My field technician wondered how one could sit all day in a claustrophobic room fixing electronics. For him, driving from one job to another was fulfilling work. I am citing this example because many critics of “Atlas Shrugged” see rich people as doers and poor people as moochers. In my example above, both technicians were doers. Both of them were good at their work, and both were devoted employees. The on-site technician was overreacting a little in his refusal to help in the field, but most employers would be happy to have only these kinds of problems.

Dagny Taggart, the protagonist of “Atlas Shrugged,” had a network of doers. Without them, she could not function. She could be a doer at her position because she learned how to identify doers. As Kotarbiński wrote, she trusted them, they trusted her, and they knew that they could depend on each other. I noticed that in reading the book, as it is a part of my personal experience as well.

Image by Gerd Altmann from Pixabay

Signing payroll checks on the front

Critics of “Atlas Shrugged” see it as the glorification of ruthless capitalism. I have noticed that people who sign payroll checks on the front see it differently. I opened my first business in Poland after I lost my job for political reasons. At that time, the alarm industry was in its infancy in Poland; within three years, we were a major player in our region.
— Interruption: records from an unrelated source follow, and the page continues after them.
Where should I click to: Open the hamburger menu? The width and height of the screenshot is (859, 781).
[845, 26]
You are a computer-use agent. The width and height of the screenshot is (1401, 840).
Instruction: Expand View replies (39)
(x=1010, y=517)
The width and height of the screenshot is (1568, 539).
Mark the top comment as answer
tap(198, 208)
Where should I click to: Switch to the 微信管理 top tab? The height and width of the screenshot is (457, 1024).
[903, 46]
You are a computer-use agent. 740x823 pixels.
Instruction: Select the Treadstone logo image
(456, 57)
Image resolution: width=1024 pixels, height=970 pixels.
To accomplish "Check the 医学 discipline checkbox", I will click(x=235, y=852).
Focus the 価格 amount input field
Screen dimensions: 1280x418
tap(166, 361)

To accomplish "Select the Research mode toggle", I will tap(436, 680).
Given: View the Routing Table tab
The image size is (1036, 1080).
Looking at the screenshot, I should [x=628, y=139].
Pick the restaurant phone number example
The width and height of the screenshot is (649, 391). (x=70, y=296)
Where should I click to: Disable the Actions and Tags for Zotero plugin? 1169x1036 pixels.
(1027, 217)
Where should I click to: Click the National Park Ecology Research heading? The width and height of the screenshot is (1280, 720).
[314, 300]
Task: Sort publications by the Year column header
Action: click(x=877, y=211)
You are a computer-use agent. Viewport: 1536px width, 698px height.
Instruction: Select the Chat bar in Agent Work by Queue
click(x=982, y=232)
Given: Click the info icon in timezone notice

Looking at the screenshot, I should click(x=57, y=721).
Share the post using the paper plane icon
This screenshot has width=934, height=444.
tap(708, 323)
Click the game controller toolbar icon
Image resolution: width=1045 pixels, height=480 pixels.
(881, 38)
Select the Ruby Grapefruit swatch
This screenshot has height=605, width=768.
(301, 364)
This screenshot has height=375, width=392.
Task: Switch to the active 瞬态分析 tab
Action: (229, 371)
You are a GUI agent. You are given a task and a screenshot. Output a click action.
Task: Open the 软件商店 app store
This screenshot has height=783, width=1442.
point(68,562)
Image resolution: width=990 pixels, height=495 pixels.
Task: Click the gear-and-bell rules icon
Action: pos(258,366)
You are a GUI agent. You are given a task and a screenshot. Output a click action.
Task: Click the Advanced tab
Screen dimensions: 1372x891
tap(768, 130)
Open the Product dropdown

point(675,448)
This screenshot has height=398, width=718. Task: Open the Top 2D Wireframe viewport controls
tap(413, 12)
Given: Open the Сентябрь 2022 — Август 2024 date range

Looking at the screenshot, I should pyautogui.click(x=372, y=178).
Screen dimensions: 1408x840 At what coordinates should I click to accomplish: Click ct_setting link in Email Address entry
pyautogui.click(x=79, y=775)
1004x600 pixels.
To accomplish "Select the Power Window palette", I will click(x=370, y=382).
Years later, when I could not find a satisfying job in Chicago, I started an alarm company again. It was much harder to enter the well-established market without any prior connections. Again, we did fine, selling the business 10 years later. I got a taste of being a capitalist and do not envy those who stay in the game and make more money than I did.

My most memorable experience from owning businesses is noticing that, before I was even able to make any meaningful money, so many already envied me. I was perceived as a capitalist, and it is a pejorative term now.

I noticed the same tone in the critical voices about “Atlas Shrugged.” My suggestion to critics: Go to the real world, open a business and try to make payroll for at least a year. 

In ‘Atlas Shrugged,’ I saw echoes of my experiences

I did not find in “Atlas Shrugged” anything I did not know before. But I was impressed with the precision of Ayn Rand in describing it half a century earlier. The clarity of her reasoning was refreshing. The boldness was encouraging.

There is a small collection of articles criticizing Ayn Rand on Medium and a few supporting her. Articles like the ones I mentioned at the beginning reveal something optimistic. The young authors were exposed to Ayn Rand’s thinking and rejected it. But they are not at peace with their decision. They need to keep writing to justify their rejection. There is no escape from the iron logic of Ayn Rand’s reasoning.